_Problem set_.
[a] Answer these about the excerpt on memory and mood below:
(i) By what age does the writer plan to have a novel finished?
(ii) How old does the writer say they are?
(iii) Which two years does the writer mention looking back at on the blog?
[b] Write what comes next in the excerpt on memory and mood below, picking up after its final sentence.

_Excerpt provided_.
*** Block opens ***

Because I do plan to have a novel finished by the time I'm 85.

Every mood I'm in, every stage of life, it always feels like I've always been this way and never any other. It's very tiring. And something that I see others ascribe to young children, and yet here I am all 41 and haggy, and I regularly succumb to this way of thinking.

Logically and rationally, I know how much things change.  I remember in some vague fashion that things are always changing.  But the fight for perspective is a difficult one, because I am like David, fighting for that perspective using a ragged, pathetically sievelike memory as my weapon. Honestly, I did not smoke that much dope in my earlier years for my memory to be so truly, monumentally fucked up.

I am feeling a little unsure and adrift (geez, what's new?)  Feeling on the verge of new ways of looking at things, hanging onto the hope of other people to think that I can do that.  And so to remind myself of how I have dealt with feeling these sorts of things in the past, I went looking at my blog to see how I felt in 2007, 2009, randomly flitting from one post to another, seeing that really and truly, nothing much really has changed - I'm still depressed in some variety, still anxious in another, still struggling to get through some of the days.

And yet at the same time it feels everything has changed. Every word I have written that is in the past has this feeling of everything being somehow easier than it is now.  Which is not true.  It's just that everything is frozen in time in every second that is not now.

*** Block closes ***

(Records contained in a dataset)
*** Block opens ***

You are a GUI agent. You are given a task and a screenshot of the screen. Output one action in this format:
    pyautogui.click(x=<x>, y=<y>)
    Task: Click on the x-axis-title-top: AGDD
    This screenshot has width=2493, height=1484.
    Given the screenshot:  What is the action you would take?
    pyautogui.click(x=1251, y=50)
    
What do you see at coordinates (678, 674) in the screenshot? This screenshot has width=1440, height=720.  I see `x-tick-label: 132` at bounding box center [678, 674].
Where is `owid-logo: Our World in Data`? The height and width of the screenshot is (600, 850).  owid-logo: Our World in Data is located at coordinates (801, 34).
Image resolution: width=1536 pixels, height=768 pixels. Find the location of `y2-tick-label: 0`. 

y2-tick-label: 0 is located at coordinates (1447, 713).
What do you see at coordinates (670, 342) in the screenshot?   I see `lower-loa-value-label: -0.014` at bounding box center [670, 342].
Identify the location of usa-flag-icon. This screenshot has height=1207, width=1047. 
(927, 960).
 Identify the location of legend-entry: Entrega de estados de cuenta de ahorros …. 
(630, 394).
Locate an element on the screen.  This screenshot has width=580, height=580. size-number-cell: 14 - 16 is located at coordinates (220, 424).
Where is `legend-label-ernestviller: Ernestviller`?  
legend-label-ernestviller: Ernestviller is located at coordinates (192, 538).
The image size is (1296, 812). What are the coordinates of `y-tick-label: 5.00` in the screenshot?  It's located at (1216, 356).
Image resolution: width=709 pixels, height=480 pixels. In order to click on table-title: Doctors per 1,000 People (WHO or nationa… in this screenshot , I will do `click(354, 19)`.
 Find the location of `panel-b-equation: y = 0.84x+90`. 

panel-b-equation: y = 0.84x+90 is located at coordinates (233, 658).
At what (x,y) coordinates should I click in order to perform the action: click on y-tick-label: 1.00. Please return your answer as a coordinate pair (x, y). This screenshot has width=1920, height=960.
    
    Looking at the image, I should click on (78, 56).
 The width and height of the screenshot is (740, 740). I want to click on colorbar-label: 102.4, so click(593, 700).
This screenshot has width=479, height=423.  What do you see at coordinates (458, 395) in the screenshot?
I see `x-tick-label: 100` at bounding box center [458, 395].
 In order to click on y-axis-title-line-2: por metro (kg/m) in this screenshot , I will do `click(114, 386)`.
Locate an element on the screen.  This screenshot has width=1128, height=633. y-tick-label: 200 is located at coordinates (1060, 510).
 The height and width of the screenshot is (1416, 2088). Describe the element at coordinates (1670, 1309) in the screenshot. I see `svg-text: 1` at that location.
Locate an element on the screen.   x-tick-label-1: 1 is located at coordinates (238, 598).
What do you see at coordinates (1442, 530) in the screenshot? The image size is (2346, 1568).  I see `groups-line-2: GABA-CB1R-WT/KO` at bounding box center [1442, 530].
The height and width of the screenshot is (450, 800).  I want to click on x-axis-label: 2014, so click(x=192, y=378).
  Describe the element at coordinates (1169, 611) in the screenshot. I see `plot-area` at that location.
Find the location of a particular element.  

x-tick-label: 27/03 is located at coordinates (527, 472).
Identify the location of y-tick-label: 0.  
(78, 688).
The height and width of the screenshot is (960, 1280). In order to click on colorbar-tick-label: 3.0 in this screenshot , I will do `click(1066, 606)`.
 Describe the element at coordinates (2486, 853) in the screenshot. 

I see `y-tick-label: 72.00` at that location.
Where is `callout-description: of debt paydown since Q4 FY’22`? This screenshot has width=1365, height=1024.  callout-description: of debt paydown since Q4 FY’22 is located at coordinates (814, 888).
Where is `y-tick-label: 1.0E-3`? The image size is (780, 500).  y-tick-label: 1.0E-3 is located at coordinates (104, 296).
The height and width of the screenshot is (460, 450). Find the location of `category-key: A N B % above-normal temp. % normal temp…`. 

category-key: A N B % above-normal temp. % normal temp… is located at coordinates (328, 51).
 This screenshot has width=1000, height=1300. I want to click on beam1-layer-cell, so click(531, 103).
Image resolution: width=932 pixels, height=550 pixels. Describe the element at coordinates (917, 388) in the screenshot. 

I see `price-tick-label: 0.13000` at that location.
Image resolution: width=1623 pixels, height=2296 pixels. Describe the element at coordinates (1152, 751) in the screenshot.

*** Block closes ***

_Results in order_.
[a]
(i) 85
(ii) 41
(iii) 2007 and 2009

[b]
The interesting part about reading the words I had carefully crafted on some day other than today, on days where maybe I was trying to keep my head above the water of whatever swell I felt was sinking me at the time, was that the rereading felt redemptive.  Even apart from bringing you clarity, hope and purpose, the act of writing about your own shit brings along with it its own comfort.  I know I felt that sense of comfort. of reframing, when I hit "publish" on those posts in 2007 or 2009.  Because it's how I feel every time I hit "publish", every time I finish writing something, anything.

The redemption comes twice over, upon rereading your own blog posts.  Discombobula has literally become a self-help blog for me :)

It's all good, as long as you can put aside the discomfort that you must be horribly self-absorbed to go reading your own stuff for help - sort of like how I imagine it would feel after cooking a beautiful meal you're proud of, only to vomit it up whole.  Looking around to see whether anyone else is looking - should you re-eat it?  But hey, you're hungry.  And what better than enjoying it once but enjoying it twice?

:)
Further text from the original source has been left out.